The two linked up in April 2018 when each sought a new partner at an important stage of their careers. Yehorov came over from the Ukraine for a one-month trial, and each was so impressed, that Yehorov went home, packed his things, and moved to the United States. “We had an instant connection,” said Cesanek.
Yehorov said he liked that Cesanek was “gentle” and easy to maneuver. “I never had that small a partner. I liked it. It was a good opportunity to create a lot of lifts,” he said. He also praised her technique. “How she pointed her toe, how soft her arm movements were. She had taken ballet.”
Molly liked that Yehor was so strong. “I felt like I would be taken care of,” she said. “Although we would be flying at a crazy speed, I felt confident and secure.”

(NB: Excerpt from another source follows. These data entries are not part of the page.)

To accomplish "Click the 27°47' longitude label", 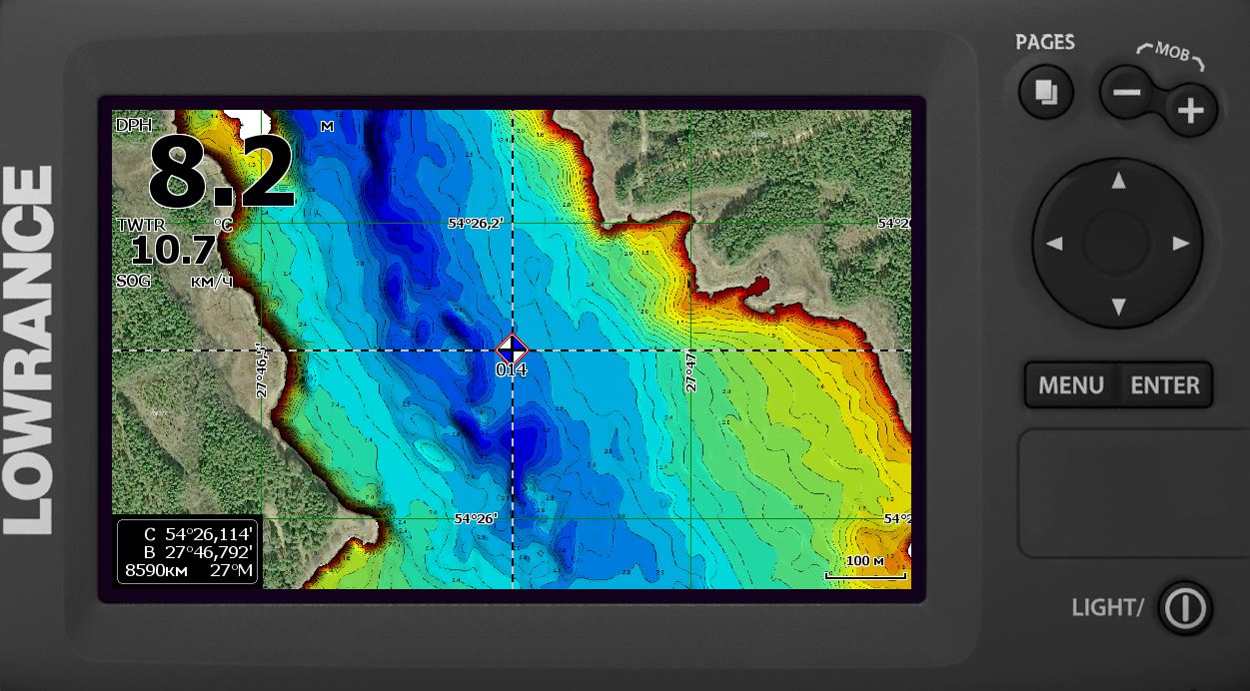I will point(690,370).
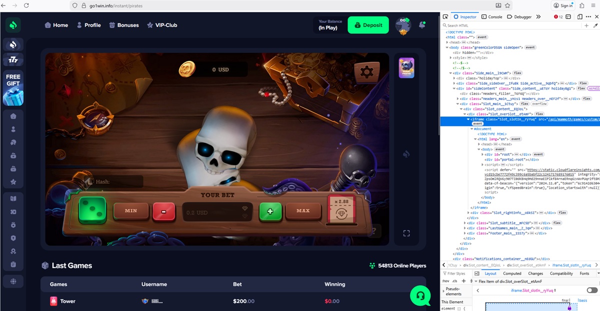Screen dimensions: 600x311
Task: Toggle the .cls class panel
Action: pos(455,281)
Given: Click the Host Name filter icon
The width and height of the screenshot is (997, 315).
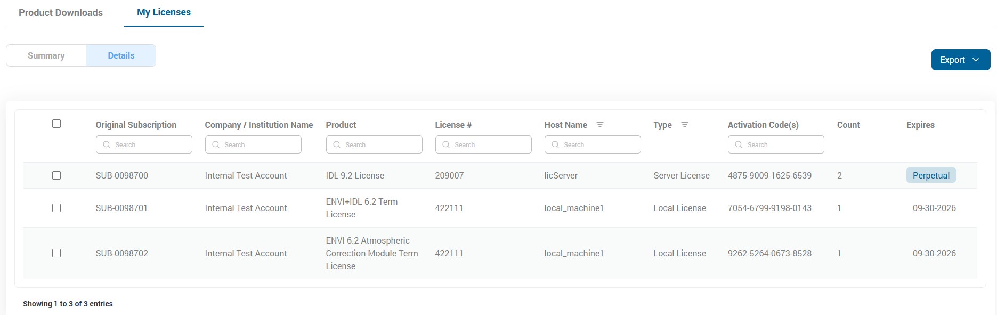Looking at the screenshot, I should (599, 125).
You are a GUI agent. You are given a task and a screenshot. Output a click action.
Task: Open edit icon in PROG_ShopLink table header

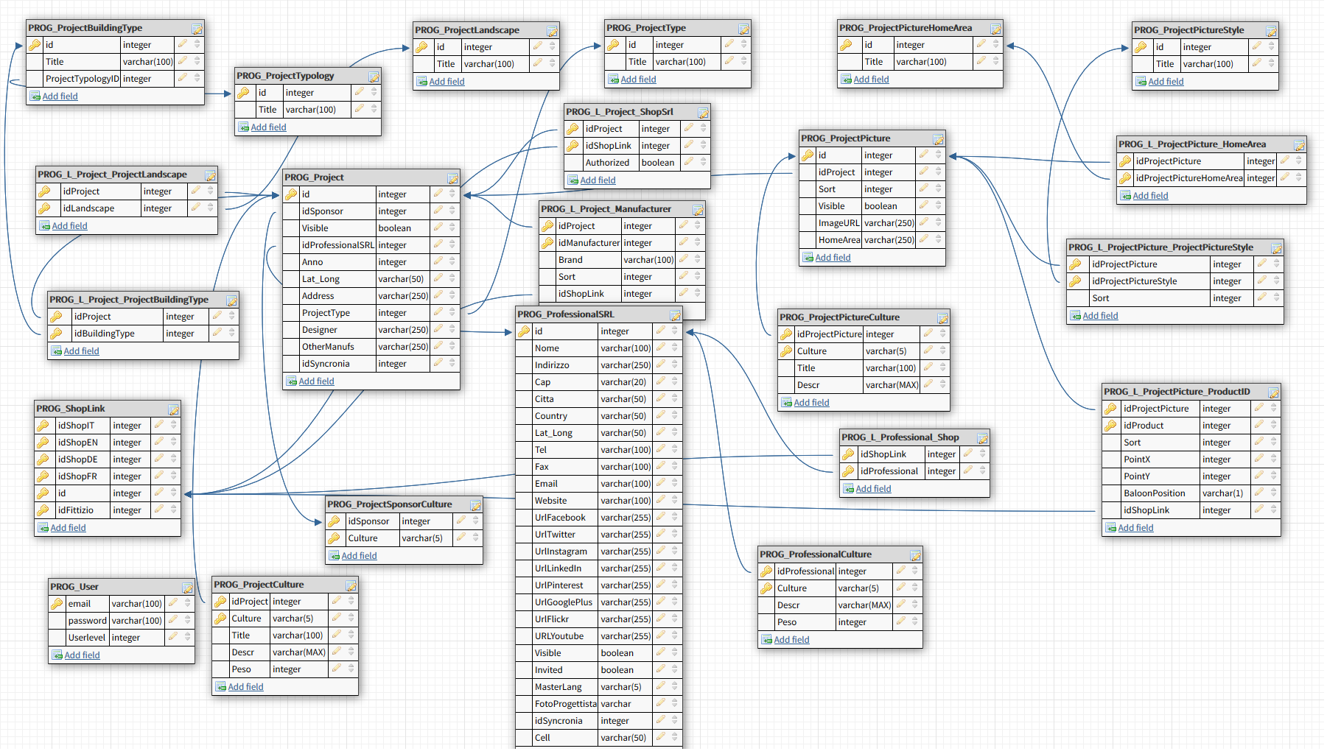(x=173, y=409)
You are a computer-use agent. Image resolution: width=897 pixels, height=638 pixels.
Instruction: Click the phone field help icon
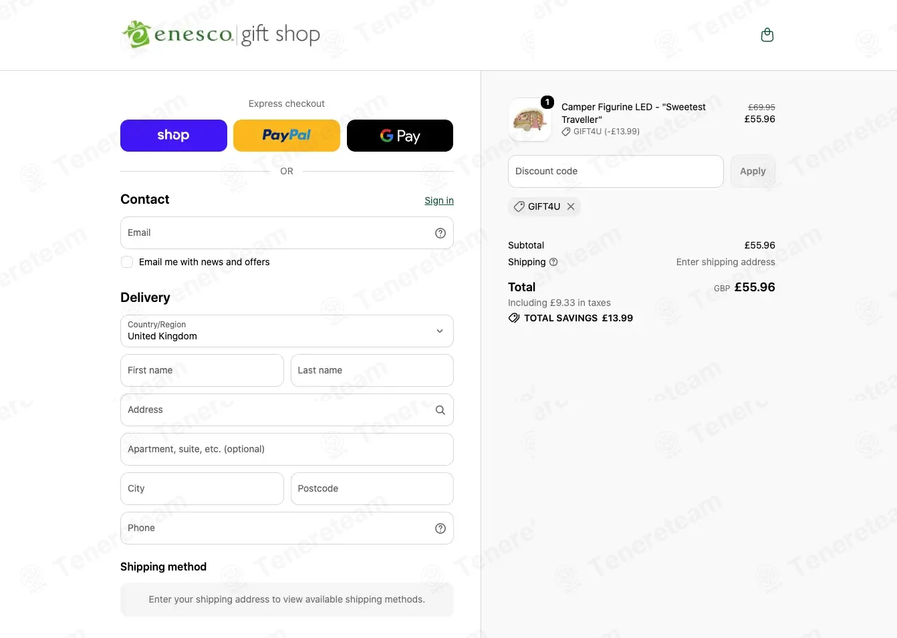coord(440,528)
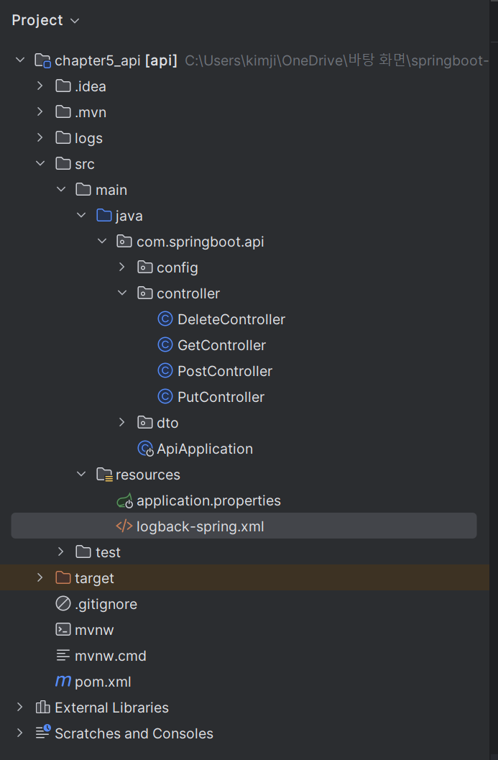This screenshot has height=760, width=498.
Task: Click the Scratches and Consoles icon
Action: point(42,733)
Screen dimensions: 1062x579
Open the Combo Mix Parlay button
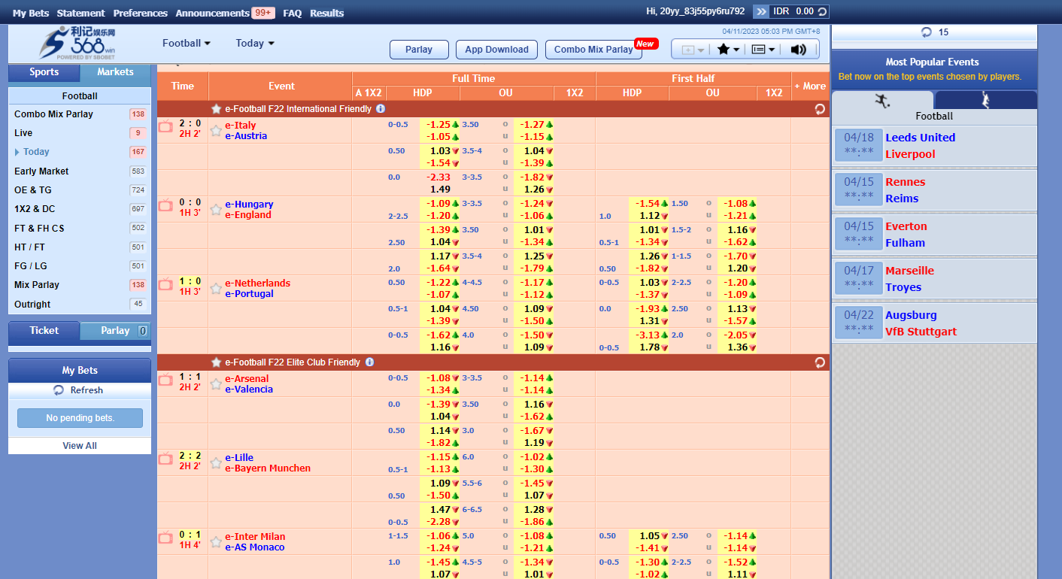(x=593, y=50)
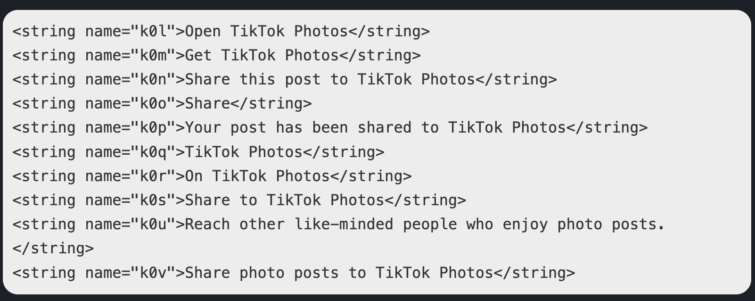Image resolution: width=755 pixels, height=301 pixels.
Task: Click 'Reach other like-minded people' text
Action: click(321, 225)
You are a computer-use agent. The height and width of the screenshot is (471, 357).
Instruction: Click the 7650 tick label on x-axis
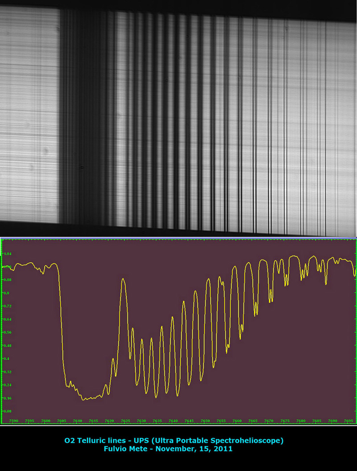[205, 421]

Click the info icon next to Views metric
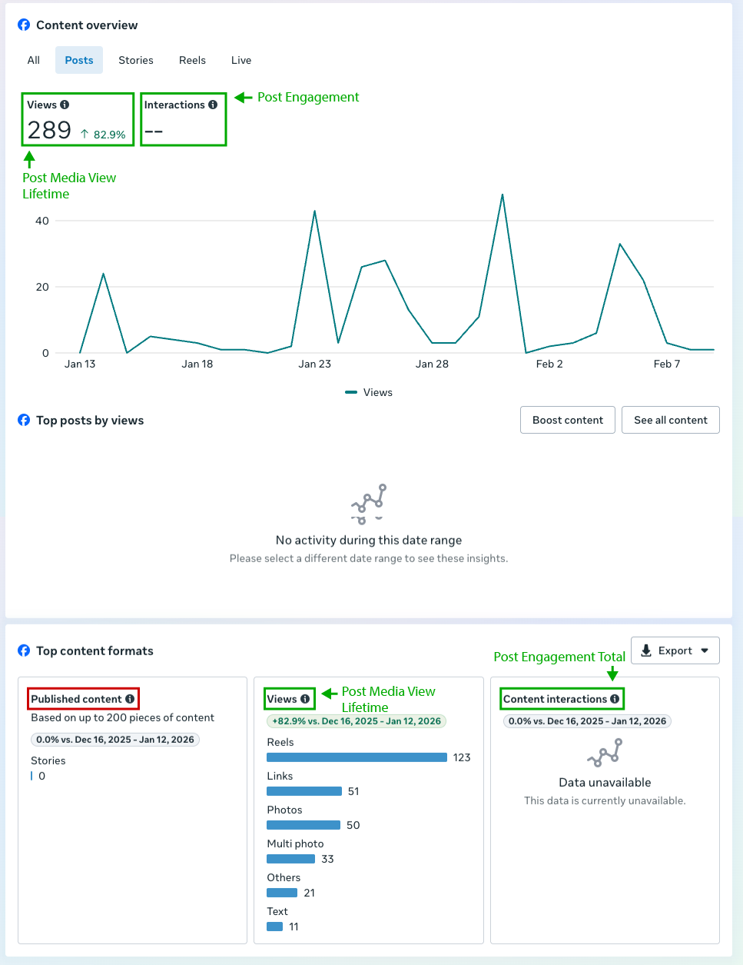tap(65, 105)
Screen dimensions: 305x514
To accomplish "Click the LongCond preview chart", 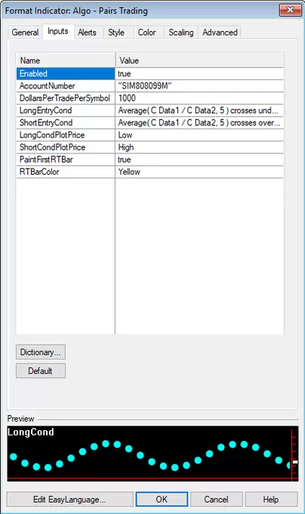I will click(x=153, y=454).
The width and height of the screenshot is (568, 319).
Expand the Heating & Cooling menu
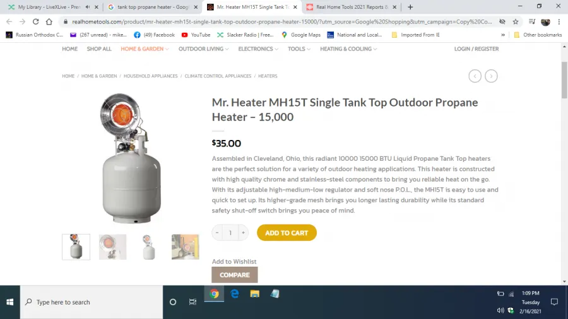pyautogui.click(x=348, y=49)
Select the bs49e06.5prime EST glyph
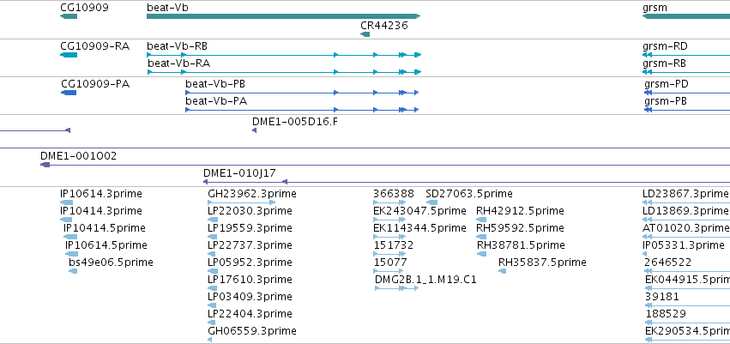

They won the junior title in February at the 2020 Enga Dance Trophy tournament in Italy, and were fourth in January at the 2020 U.S. Junior Figure Skating National Championships in Greensboro, N.C.
When Yehorov moved here, he spoke very little English, but that has changed dramatically. He now lives with Cesanek’s family and is thriving.
“I’m really enjoying all my time with Molly. To share with her all my experiences, coming here and training. We’ve become the best of best friends. I never met a girl so driven, responsible and dedicated to the sport,” he said.
She is equally pleased, calling Yehor the leader in their partnership. “His strength is matched by amazing artistry,” she said.
With their senior debut less than two weeks away, they feel ready.
They’ll do a short program, now called the rhythmic dance portion, and then the four-minute free dance routine to “Make It Rain" and "Take Me To Church" by Matt McAndrew. It's a blues-style contemporary dance, Yehorov said.
A solid debut could have them on the road to stardom.
“Making it here was a goal, a huge goal,” said Cesanek. “What’s even bigger is that we have Olympic dreams. We want to go very far and be one of the top teams in ice dance.”